Common misconception

The trap is reading a timestamp as “this was signed at exactly 14:32 on this date.” It is not a stopwatch on the signing event. It proves the data existed no later than the TSA’s time, which is an upper bound set by a third party. The creation could have been any time before that. A second trap is assuming any timestamp server gives you trusted time. A token whose signature you cannot verify, or whose authority you do not trust, proves nothing. It is a clock you have no reason to believe. Trusted time comes from a TSA you can authenticate and a token you have verified, not from the act of asking a server for a number.

Limits and boundaries

NextPDF builds the request, sends only a hash, and verifies the returned token. It does not vouch for the authority behind it. The TSA’s accuracy, its own certificate’s validity, and its trustworthiness are properties of the service and of your deployment’s configuration, not of the engine. A timestamp binds a hash to a time. It says nothing about the meaning of the data, the identity of the signer, or whether the signer’s certificate was valid. Those are separate checks covered in Validating a signature properly. The engine cannot make an untrustworthy TSA trustworthy. This page also does not assert any specific legal weight for a timestamp; that depends on the TSA’s status and the jurisdiction.
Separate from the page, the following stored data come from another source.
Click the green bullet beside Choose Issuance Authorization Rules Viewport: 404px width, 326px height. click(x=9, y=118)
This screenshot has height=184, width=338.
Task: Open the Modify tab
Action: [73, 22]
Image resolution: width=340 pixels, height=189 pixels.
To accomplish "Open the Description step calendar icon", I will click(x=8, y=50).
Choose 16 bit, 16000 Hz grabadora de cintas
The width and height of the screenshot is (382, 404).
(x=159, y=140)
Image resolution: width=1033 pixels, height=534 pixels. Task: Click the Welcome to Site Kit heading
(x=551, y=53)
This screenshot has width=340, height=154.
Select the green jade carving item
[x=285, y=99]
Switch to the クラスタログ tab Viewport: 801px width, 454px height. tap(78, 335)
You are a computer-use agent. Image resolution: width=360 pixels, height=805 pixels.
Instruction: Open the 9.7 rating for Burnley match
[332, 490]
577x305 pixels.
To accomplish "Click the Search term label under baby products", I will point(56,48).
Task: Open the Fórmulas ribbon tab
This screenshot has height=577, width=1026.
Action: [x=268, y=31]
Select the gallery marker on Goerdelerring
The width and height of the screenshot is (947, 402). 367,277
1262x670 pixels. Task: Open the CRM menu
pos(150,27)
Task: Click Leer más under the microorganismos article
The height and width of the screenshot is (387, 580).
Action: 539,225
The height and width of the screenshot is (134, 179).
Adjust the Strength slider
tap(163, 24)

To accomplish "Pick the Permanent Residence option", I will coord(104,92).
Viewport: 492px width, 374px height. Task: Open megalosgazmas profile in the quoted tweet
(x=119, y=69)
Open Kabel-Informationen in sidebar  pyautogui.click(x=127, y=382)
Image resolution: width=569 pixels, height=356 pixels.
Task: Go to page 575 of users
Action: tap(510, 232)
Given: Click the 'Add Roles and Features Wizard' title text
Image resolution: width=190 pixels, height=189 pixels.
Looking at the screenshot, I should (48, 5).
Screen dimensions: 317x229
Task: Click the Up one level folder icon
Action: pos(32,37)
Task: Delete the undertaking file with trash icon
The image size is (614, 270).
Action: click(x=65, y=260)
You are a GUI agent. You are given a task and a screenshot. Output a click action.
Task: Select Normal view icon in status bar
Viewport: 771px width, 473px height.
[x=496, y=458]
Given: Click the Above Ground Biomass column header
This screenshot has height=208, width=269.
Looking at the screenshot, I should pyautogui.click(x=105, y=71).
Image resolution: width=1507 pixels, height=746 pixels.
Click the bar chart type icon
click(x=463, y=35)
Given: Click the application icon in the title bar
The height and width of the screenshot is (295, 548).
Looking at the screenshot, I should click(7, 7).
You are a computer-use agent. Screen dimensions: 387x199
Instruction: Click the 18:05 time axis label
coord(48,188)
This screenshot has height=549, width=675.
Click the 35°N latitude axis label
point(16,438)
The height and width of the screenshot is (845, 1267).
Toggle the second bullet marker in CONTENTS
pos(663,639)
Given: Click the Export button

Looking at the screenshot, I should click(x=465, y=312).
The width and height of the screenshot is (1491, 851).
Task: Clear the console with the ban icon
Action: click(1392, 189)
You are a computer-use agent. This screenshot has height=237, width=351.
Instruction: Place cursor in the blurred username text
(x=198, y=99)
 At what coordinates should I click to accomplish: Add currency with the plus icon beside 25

How trusted time is reused to keep a signature verifiable over decades is covered in Long-term validation.

Tier availability of timestamping:

RFC 3161 timestamping (signature timestamp and document timestamp) — edition availability

Edition	Availability
Core	○ Not in this edition
Pro	○ PAdES B-T — a verified RFC 3161 timestamp on the signature value, against a deployment-supplied TSA.
Enterprise	○ Adds the document timestamp used by B-LT and B-LTA to anchor embedded validation evidence and to drive the archival renewal loop.

Related docs

• Long-term validation — how the document timestamp seals embedded evidence and is renewed over time.
• PAdES baseline profiles — where the signature timestamp (B-T) and document timestamp (B-LTA) sit in the level progression.
• Qualified signatures, explained — where a qualified timestamp fits in the eIDAS trust picture.

Glossary

• Timestamp (RFC 3161) — a signed token from a TSA binding a hash of data to the TSA’s time, proving the data existed before that time.
• Time-Stamp Authority (TSA) — the trusted service that issues timestamp tokens.
• TSTInfo — the token’s content structure: message imprint, generation time, serial number, and optional nonce.
• Message imprint — the hash of the data being timestamped, echoed in the token.
• Nonce — a fresh random value sent with the request and echoed in the token, so the response cannot be a replay.
• Document timestamp — an RFC 3161 timestamp over the whole PDF (as updated by RFC 5816), anchoring the signature and its evidence to a trusted instant.